[What you are asked to do]: Would you transcribe the records below from the line with "This screenshot has width=1316, height=899." to the line with "to the Channels", ends included, exactly and with nothing more, leaving the pictures out?

[Supplied data]:
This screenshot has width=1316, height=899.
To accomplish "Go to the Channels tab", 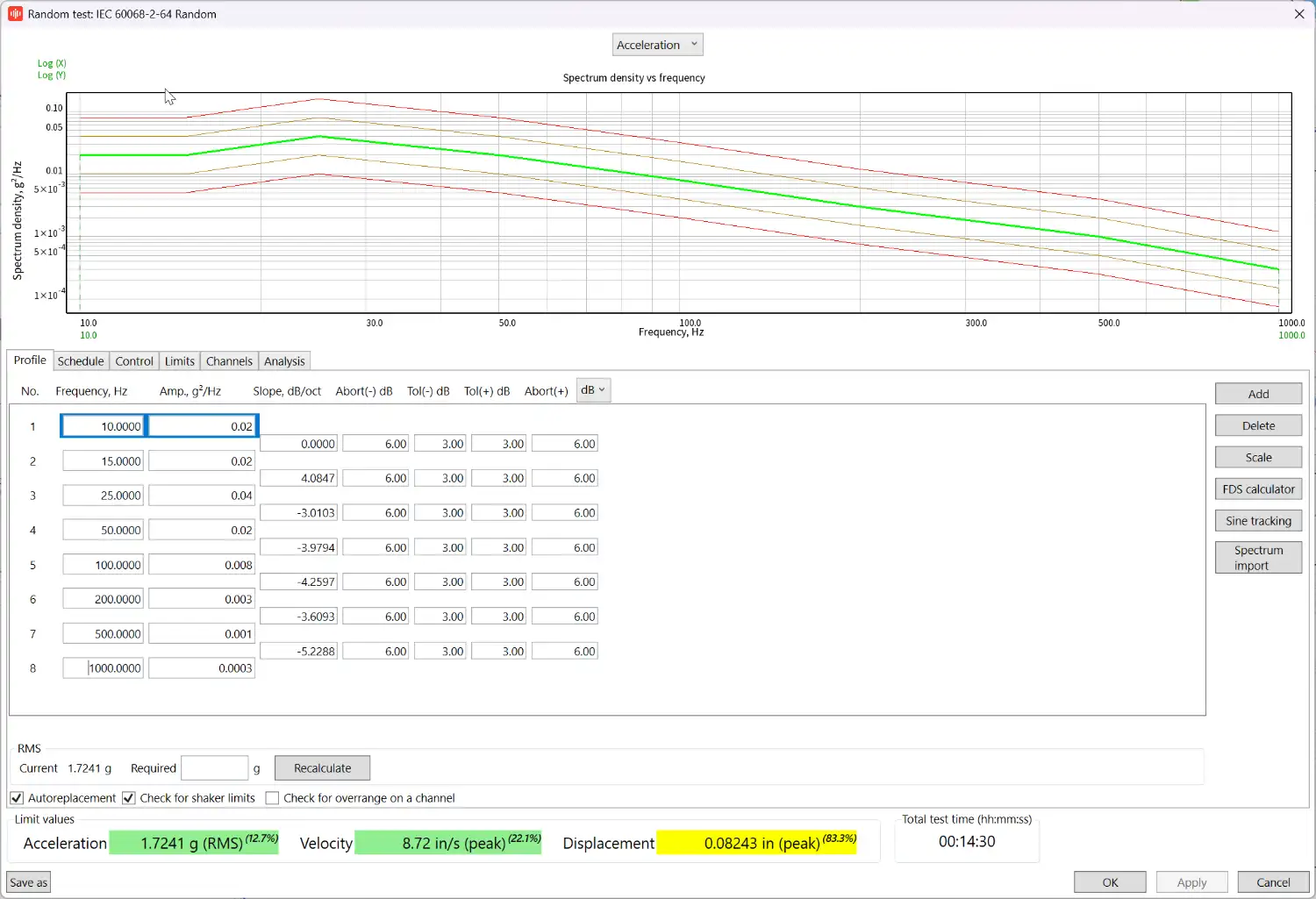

--

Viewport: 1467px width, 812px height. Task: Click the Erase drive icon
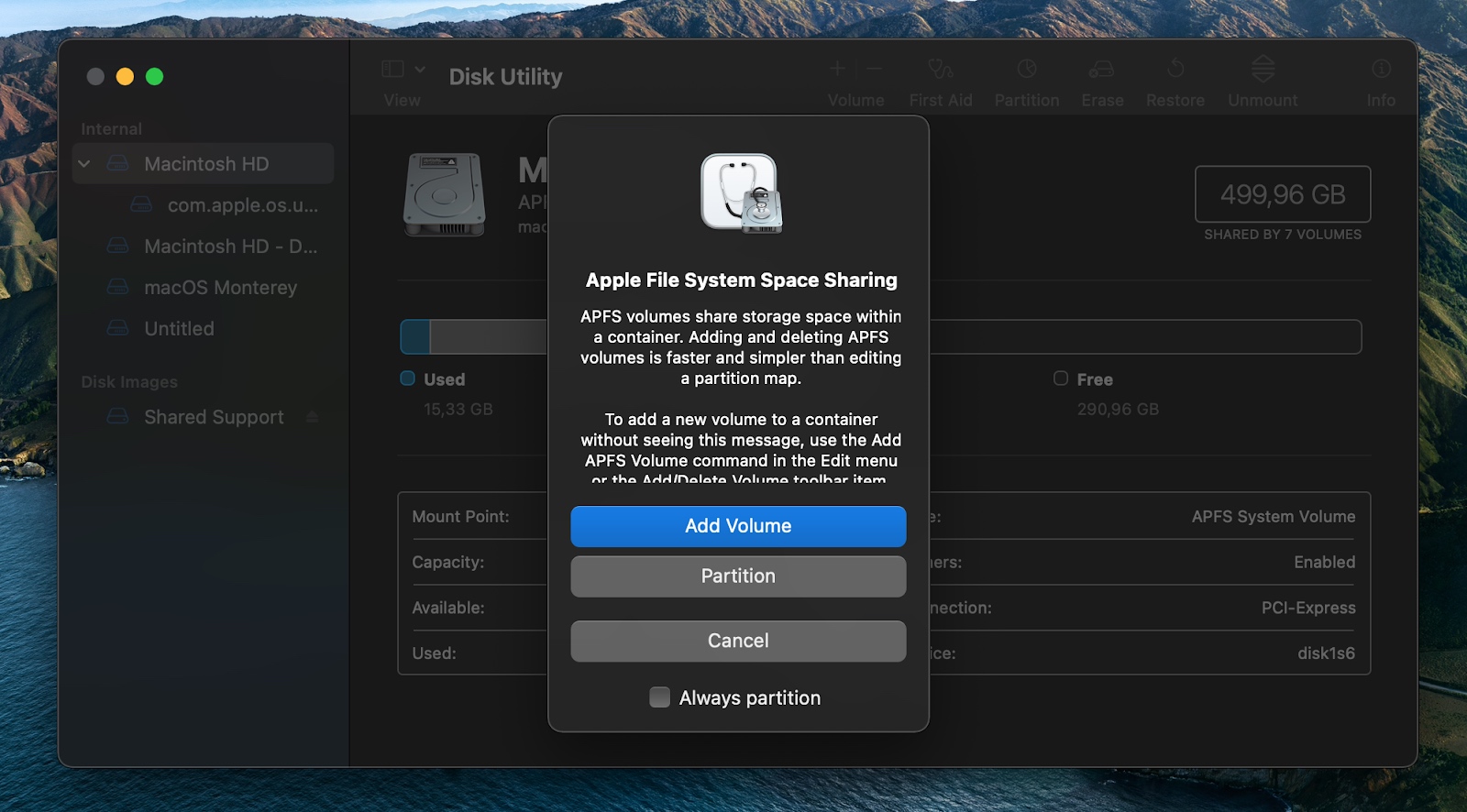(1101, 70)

* * *

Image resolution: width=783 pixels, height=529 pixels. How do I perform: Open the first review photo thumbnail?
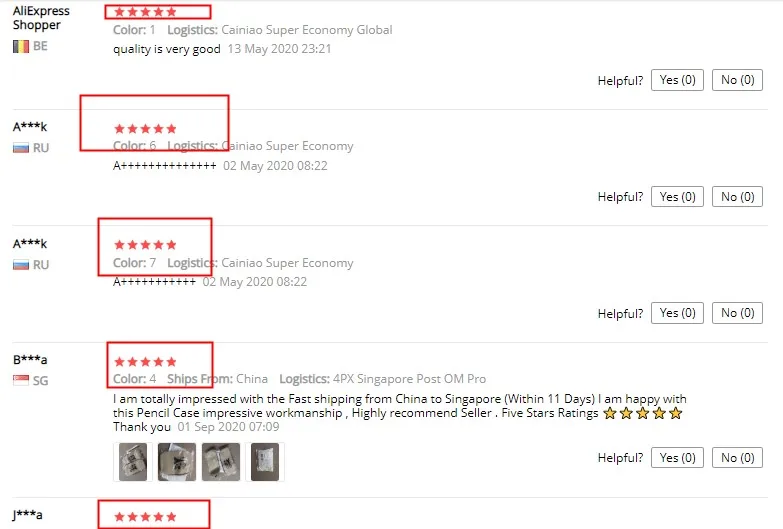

[Result]:
This screenshot has width=1316, height=899.
To accomplish "Go to the Channels tab", 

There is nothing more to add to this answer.